Van 26 maart tot en met 26 juni 2022 loopt in het Snijders&Rockoxhuis en Museum Vleeshuis de tentoonstelling Klavier: virginalen, klavecimbels en orgels verbeeld in de 16de en de 17de eeuw. De tentoonstelling werd geïnspireerd door de familie Duarte en hun activiteiten als musici en kunstverzamelaars. Meer info op www.museumvleeshuis.be en www.snijdersrockoxhuis.be. Aan klavecinist Mario Sarrechia vroegen we bij Museum Vleeshuis om een compositie van Chambonnières op te nemen. Mario koos voor een chaconne die werd overgeleverd in het Bauyn-handschrift. Uit dat handschrift nam Korneel Bernolet ook al een pavane van Henri Dumont. Voor zijn opname gebruikte Mario een tweemanualig klavecimbel door Titus Crijnen, gebouwd naar een instrument van Joannes Ruckers uit 1624.
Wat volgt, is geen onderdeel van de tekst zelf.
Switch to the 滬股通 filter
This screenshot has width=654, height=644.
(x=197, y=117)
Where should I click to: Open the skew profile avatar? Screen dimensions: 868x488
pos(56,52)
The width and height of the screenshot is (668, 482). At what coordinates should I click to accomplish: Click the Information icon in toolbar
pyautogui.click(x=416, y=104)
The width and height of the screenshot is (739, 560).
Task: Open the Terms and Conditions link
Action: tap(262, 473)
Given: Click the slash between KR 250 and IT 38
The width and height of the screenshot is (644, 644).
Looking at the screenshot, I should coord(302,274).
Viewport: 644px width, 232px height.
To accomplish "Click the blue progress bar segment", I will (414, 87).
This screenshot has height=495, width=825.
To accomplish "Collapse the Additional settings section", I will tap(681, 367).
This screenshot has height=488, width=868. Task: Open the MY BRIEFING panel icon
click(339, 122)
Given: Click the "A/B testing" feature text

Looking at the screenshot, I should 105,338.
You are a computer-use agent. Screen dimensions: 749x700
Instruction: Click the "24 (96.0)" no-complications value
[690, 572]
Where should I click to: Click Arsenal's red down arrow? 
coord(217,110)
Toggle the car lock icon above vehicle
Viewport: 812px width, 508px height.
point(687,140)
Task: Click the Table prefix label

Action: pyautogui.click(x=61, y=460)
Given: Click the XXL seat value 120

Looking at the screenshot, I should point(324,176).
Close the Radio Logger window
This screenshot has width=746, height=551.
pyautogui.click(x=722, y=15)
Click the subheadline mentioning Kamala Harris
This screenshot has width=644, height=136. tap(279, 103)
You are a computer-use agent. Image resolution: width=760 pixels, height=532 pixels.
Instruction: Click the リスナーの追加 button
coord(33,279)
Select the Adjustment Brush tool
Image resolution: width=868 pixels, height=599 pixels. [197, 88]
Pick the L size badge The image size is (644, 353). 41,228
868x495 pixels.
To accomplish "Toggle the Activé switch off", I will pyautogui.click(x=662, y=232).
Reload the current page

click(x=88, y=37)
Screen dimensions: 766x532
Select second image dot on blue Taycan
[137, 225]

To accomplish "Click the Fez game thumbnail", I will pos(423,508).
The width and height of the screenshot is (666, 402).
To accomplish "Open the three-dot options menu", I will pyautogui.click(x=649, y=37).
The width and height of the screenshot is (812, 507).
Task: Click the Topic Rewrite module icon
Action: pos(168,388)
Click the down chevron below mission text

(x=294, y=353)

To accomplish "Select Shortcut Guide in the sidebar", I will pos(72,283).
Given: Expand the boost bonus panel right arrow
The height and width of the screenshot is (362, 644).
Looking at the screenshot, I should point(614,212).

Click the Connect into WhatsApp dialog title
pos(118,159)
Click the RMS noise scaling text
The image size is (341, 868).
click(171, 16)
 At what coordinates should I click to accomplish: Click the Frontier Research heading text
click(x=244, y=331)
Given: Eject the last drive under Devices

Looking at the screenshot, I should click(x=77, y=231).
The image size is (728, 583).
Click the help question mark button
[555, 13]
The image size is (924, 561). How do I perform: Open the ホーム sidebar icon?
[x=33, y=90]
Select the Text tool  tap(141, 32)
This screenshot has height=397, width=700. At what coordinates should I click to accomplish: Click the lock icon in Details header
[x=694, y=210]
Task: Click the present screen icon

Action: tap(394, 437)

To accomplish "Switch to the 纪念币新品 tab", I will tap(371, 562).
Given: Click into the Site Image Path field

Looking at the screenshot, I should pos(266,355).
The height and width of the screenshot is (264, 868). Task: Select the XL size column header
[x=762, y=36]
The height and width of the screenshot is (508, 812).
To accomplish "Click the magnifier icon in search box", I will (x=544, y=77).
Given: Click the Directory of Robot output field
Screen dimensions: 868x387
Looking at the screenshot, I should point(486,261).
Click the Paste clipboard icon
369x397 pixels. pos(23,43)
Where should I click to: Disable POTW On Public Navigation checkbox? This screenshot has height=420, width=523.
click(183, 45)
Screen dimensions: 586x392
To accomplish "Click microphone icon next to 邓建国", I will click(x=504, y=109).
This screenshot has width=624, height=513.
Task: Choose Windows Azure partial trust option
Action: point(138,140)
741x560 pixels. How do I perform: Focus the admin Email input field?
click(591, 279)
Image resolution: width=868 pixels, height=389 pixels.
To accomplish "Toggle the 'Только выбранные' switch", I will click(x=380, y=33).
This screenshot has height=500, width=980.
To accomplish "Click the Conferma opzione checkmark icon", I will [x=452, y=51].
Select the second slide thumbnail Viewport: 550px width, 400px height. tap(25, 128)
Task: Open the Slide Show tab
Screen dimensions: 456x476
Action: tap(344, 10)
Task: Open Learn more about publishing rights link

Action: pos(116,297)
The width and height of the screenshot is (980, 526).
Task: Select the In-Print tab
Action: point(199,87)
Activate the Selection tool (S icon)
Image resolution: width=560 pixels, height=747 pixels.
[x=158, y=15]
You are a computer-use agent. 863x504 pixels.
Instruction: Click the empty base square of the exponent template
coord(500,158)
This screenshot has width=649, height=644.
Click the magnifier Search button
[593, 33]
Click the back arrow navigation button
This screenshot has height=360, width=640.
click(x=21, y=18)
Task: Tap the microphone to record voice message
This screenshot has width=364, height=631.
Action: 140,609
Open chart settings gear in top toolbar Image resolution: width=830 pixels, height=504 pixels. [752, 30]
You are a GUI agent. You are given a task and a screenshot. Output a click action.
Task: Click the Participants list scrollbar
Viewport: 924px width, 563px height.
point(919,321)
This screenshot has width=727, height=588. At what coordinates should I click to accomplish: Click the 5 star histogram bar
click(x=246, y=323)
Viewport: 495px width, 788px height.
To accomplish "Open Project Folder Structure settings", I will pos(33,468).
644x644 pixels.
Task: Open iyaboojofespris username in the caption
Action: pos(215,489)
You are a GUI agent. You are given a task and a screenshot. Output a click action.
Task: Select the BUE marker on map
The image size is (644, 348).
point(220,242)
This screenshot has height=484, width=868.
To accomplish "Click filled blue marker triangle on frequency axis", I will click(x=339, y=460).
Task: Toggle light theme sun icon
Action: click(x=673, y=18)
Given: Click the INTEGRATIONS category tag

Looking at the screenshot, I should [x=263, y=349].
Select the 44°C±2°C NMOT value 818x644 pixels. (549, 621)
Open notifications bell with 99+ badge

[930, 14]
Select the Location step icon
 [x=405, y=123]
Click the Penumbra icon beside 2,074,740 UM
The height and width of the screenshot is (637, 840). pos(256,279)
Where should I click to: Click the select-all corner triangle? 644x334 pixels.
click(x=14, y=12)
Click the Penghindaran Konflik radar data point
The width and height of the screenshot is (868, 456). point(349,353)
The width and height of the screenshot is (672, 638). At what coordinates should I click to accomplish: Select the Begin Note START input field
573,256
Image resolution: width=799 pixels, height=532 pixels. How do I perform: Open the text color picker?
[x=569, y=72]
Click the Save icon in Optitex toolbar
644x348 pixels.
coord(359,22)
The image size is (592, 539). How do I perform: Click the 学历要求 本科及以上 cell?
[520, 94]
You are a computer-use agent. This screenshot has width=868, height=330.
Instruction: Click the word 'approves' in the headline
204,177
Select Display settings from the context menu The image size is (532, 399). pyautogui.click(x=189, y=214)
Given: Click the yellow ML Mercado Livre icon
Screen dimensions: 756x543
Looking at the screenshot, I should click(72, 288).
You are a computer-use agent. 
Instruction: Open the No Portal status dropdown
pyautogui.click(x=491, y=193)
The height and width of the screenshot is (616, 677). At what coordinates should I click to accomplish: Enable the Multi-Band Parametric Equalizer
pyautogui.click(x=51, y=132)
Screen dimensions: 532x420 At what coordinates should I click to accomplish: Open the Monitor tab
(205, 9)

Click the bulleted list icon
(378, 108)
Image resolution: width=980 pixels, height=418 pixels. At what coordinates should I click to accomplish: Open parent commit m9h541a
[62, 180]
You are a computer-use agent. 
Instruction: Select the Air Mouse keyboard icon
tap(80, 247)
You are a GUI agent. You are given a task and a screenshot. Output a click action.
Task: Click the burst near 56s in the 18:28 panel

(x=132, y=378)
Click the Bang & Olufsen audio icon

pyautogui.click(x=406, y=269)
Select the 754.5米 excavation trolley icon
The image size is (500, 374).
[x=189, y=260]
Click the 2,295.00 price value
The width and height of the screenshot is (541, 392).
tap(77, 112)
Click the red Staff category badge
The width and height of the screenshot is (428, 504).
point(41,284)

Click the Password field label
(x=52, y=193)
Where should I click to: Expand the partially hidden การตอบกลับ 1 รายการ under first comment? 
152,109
Timothy De Paepe, 31 maart 2022

Museum Vleeshuis, Antwerpen

Timothy De Paepe schreef in de bundel Constantijn Huygens: een leven in brieven een bijdrage over een brief van Joannes Couchet aan Constantijn Huygens over het klavecimbel dat hij speciaal voor hem had gebouwd. In Huygens’ Hofwijck bevindt zich een replica van een zeventiende-eeuws Rückers klavecimbel, gebouwd door Titus Crijnen, als bruikleen ter beschikking gesteld door Masato Suzuki.


[1] (Rudolf Rasch, ‘“Aensienlicxte der Vrouwen, Aenhoorlixte daer toe.” Utricia Ogle in de ogen (en oren) van Constantijn Huygens’, in Vrouwen rondom Huygens, 2010, p.134).